WHAT YOU NEED TO DO>
Look through the lines below; wherever the word "floppy" appears, copy that line.

DATA SHOWN>
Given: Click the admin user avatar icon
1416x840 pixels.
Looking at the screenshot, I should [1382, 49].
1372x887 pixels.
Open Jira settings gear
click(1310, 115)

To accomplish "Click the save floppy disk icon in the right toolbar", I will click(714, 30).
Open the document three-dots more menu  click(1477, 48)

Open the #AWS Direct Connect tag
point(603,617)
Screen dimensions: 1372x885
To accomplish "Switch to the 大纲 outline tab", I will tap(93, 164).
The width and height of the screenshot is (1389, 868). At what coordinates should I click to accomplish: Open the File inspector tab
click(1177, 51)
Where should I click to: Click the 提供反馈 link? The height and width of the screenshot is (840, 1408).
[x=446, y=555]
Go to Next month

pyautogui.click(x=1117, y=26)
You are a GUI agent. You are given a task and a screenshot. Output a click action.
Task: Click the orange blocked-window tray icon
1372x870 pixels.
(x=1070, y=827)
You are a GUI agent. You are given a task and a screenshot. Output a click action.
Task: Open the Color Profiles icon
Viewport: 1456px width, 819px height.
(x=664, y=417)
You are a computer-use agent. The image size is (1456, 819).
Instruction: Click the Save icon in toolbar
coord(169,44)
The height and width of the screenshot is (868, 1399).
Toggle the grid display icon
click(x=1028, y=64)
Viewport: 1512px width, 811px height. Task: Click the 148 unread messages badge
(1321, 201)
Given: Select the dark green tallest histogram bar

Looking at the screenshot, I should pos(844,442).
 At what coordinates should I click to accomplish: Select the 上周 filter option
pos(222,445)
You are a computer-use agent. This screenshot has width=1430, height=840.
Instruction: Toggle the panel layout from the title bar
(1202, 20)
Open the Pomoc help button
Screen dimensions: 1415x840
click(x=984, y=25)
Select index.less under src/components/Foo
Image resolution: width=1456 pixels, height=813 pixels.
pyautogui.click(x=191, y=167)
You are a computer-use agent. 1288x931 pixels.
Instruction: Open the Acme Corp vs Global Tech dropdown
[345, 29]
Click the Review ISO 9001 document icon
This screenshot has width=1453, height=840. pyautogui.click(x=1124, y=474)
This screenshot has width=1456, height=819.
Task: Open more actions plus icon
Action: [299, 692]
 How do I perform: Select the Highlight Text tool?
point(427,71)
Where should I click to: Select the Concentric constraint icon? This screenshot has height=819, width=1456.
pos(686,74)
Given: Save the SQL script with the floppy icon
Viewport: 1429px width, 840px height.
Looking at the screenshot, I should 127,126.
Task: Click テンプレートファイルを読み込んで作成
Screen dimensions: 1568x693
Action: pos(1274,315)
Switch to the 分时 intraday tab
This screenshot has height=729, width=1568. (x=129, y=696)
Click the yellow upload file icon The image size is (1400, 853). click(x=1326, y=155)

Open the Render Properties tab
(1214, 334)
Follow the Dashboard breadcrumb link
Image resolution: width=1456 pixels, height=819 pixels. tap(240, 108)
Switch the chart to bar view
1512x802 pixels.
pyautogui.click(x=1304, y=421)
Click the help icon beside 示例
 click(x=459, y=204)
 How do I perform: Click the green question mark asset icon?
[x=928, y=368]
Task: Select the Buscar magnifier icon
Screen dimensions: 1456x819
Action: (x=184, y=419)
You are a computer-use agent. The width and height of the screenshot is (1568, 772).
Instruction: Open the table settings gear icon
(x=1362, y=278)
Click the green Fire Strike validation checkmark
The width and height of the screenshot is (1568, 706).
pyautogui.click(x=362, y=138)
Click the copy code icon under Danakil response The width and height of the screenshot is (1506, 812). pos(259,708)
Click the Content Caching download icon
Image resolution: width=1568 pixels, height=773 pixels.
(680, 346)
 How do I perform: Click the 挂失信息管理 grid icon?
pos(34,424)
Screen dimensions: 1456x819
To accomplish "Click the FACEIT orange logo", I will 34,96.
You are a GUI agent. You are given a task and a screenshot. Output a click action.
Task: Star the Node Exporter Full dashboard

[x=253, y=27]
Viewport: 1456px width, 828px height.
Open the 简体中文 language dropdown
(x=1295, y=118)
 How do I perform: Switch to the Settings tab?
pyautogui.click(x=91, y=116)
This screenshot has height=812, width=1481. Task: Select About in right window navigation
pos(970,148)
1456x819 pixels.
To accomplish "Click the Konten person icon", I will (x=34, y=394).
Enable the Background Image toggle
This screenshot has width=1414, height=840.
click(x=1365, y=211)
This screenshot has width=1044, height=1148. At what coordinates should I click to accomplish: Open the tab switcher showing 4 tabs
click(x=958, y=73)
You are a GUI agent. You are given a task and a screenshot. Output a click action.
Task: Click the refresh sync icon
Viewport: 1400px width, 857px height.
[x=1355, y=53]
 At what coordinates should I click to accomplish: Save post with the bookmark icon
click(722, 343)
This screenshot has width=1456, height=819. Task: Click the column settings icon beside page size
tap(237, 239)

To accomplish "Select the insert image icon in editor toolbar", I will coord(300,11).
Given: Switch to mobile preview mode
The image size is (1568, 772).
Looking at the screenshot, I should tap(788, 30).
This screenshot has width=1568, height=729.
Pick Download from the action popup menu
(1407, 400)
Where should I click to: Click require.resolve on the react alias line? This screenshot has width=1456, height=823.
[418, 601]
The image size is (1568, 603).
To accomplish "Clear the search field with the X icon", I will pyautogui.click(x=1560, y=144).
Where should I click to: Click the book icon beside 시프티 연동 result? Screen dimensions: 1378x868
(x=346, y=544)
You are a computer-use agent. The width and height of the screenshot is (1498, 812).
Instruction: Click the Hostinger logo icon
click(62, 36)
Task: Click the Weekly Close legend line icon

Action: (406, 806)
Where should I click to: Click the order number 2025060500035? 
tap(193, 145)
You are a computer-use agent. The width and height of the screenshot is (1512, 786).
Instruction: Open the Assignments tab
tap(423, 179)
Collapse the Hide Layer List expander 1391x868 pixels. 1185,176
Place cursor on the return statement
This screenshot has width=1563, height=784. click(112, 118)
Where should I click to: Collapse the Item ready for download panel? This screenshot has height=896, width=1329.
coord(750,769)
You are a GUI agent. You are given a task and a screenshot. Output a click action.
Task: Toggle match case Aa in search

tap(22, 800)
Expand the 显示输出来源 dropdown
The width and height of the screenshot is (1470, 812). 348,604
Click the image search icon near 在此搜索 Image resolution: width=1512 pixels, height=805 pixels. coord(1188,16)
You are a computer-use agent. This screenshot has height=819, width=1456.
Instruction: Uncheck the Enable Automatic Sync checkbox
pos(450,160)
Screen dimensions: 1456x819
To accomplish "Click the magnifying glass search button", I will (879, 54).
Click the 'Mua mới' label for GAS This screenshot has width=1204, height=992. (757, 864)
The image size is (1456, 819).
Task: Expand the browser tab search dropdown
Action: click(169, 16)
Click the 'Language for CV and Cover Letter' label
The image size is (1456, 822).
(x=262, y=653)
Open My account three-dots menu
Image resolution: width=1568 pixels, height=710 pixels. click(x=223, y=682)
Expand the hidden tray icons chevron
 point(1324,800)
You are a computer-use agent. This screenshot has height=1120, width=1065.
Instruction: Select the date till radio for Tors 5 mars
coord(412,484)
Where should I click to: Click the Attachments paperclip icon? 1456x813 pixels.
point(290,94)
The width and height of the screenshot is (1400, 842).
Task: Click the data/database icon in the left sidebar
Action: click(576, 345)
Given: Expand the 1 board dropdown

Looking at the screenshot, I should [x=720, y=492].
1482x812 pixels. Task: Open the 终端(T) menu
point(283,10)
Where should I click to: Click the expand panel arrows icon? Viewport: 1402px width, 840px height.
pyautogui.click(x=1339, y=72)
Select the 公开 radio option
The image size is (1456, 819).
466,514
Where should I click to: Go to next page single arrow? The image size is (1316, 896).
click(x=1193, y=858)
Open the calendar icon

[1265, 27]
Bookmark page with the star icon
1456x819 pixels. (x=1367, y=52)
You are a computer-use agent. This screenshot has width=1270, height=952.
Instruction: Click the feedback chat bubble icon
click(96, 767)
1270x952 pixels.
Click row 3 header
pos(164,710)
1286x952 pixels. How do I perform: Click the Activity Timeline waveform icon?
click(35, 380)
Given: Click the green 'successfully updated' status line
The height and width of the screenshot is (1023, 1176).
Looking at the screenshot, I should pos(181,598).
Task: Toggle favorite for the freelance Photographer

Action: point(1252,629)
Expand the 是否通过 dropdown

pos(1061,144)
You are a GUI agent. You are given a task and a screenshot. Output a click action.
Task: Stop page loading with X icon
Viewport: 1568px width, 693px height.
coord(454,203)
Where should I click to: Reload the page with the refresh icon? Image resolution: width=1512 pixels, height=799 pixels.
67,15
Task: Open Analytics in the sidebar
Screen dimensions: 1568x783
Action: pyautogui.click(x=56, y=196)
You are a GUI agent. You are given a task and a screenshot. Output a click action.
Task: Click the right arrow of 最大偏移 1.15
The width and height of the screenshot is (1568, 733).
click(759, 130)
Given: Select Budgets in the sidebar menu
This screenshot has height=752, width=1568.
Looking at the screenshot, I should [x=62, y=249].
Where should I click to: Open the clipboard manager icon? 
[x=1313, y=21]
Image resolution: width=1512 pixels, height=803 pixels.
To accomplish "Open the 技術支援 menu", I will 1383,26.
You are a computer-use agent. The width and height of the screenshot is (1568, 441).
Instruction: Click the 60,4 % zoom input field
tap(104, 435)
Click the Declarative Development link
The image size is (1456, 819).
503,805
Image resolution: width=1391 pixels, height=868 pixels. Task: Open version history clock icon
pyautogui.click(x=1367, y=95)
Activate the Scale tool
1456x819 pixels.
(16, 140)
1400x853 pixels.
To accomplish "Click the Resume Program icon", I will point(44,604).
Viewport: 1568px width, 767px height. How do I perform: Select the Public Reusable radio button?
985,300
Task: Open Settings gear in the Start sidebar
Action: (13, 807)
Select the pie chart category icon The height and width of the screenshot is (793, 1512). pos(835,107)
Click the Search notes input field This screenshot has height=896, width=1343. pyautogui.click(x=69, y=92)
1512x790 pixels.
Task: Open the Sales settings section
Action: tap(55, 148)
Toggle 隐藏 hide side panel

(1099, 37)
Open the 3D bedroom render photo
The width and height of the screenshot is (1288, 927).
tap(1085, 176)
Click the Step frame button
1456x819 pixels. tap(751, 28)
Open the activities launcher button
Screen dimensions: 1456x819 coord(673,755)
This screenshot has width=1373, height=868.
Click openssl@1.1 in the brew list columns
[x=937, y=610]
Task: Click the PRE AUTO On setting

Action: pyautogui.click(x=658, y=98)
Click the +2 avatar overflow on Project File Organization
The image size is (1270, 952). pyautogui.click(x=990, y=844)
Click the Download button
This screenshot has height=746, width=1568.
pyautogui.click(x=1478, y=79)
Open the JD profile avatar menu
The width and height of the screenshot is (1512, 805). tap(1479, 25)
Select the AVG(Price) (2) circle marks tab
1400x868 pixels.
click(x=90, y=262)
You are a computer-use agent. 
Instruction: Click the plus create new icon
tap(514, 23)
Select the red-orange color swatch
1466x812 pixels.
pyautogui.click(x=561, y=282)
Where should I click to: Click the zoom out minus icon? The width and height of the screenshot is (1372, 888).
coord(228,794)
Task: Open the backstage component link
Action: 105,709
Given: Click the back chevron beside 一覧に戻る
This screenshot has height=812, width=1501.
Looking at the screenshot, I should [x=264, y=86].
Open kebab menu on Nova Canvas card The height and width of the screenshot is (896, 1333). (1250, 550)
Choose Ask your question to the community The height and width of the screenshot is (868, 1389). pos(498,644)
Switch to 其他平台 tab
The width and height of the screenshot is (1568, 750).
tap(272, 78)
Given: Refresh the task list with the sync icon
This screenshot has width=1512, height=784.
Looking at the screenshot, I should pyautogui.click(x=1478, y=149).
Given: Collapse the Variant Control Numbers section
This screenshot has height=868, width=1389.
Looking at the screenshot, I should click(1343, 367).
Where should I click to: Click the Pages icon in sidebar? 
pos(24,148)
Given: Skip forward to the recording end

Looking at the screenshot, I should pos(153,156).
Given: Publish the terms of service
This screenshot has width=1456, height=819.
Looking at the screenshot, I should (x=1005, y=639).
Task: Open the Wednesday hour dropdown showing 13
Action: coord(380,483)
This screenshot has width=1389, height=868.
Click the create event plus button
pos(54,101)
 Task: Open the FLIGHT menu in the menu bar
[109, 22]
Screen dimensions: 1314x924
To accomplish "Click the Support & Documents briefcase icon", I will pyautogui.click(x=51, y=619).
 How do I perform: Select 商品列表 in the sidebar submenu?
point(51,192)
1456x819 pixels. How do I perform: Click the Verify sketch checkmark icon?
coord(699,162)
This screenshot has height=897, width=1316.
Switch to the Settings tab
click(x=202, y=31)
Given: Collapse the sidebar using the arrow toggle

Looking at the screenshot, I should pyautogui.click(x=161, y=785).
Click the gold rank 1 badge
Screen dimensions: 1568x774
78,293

SOLUTION TO THE EXERCISE>
To accomplish "Click the save floppy disk icon in the right toolbar", I will click(714, 30).
Given: Save the SQL script with the floppy icon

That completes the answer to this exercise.